Sarkozy avait annoncé à Grenoble qu’« une vingtaine d’établissements » seraient ouverts à la rentrée et qui « disposeront d’un encadrement renforcé et adapté » qu’il a qualifié de « réinsertion scolaire ». En ajoutant qu’on ne pouvait « plus tolérer le comportement de certains jeunes qui empêchent les autres d’étudier ».

Une partie spéciale du discours de Sarkozy visait les Roms, les gens du voyage et les immigrés dont les opinions et les us et coutumes sont considérés indésirables. En les faisant passer pour la principale source des problèmes économiques et sociaux du pays, il a menacé de leur retirer les prestations sociales et de les expulser.

« Nous allons donc évaluer les droits et les prestations auxquelles ont aujourd’hui accès les étrangers en situation irrégulière…La règle générale est claire : les clandestins doivent être reconduits dans leur pays, » a dit Sarkozy. Le ministre de l’Intérieur a déjà été chargé de « mettre un terme aux implantations sauvages de campements de Roms. Ce sont des zones de non-droit qu’on ne peut pas tolérer en France ».

Sarkozy a promis que, là où une décision de justice avait déjà été prise, le gouvernement procèderait d’ici fin septembre au démantèlement de l’ensemble des camps. Là où la décision de justice n’avait pas encore été prise, des démarches seraient engagées le plus rapidement possible pour que cela intervienne. « Dans les trois mois, la moitié de ces implantations sauvages auront disparu du territoire français, » a-t-il précisé.

C’est ainsi que le gouvernement français contribue à ce que la population rom d’Europe, à qui l’on fait porter tous les torts, devienne à nouveau le bouc-émissaire après avoir subie les persécutions nazies et payé un lourd tribut durant la Deuxième Guerre mondiale.

Selon Le Monde, plus de 400.000 gens du voyage sont recensés en France.
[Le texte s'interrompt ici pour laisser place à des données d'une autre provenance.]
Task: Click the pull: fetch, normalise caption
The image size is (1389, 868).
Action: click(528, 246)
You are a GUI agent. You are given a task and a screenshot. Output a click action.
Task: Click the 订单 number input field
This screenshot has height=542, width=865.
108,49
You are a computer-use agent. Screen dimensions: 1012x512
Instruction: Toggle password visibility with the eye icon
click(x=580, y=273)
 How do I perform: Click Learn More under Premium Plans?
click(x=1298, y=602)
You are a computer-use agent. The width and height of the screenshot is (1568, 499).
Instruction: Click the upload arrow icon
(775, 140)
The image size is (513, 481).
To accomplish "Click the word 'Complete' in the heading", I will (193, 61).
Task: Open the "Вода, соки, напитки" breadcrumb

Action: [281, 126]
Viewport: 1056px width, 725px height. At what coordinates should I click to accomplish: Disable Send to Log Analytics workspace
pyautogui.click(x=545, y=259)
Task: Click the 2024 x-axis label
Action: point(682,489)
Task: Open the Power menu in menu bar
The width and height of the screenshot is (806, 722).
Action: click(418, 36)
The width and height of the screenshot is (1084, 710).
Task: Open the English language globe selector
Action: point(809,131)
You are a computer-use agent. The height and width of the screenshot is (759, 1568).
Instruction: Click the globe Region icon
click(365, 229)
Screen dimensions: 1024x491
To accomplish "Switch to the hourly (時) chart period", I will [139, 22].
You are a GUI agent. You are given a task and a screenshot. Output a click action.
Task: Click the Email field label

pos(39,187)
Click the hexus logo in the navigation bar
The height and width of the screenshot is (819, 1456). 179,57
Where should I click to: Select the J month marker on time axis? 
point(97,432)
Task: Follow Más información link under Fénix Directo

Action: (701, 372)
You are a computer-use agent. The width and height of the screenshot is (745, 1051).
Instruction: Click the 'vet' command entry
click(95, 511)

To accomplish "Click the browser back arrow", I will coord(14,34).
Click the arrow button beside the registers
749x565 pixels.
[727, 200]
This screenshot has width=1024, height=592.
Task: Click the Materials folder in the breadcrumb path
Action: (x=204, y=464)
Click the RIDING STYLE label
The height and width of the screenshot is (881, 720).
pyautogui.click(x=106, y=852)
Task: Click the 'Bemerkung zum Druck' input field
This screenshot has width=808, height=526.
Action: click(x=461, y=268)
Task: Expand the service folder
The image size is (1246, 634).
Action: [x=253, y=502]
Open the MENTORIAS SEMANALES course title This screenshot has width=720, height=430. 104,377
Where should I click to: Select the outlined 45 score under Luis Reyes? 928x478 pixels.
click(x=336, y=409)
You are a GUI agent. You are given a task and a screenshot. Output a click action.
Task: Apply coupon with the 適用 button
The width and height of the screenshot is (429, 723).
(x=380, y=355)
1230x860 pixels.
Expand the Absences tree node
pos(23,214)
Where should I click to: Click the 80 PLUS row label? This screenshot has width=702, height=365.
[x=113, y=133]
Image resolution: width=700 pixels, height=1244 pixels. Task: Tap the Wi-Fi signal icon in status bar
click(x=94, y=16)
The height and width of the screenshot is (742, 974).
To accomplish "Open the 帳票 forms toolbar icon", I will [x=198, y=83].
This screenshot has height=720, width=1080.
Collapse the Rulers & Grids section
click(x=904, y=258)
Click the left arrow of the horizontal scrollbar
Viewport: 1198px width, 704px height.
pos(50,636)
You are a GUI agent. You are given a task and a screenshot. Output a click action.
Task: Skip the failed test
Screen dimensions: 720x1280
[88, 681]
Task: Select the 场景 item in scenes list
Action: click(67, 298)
En 1990, 95 pour cent d’entre eux étaient des citoyens français et seul un tiers des nomades. A ce jour, les Roms, qui sont originaires d’Europe de l’Est, forment une minorité. De nombreux Roms de Roumanie, de Bulgarie et d’autres pays d’Europe centrale sont arrivés à l’Ouest suite à l’élargissement de l’UE.

Selon le même article du Monde, en 2009, plus de 10.000 Roms avaient été expulsés de France, dont 8.000 vers la Roumanie, et ce malgré le fait qu’en tant que citoyens européens ils devraient pouvoir circuler librement au sein de l’Europe.

Le Monde cite aussi le secrétaire d’Etat français aux Affaires européennes, Pierre Lellouche (UMP), qui a indiqué que l’Europe élargie avait découvert « en son sein un quart-monde » de 9 à 12 millions de personnes discriminées vivant « dans des conditions abominables. » L’article poursuit en précisant qu’« à plus de 90 pour cent sédentaires, les Roms sont toujours souvent indésirables en Europe, alternant entre l’entassement dans des bidonvilles et des expulsions… L’an dernier, 25 pour cent des Roms ont subi agressions, menaces ou harcèlement. »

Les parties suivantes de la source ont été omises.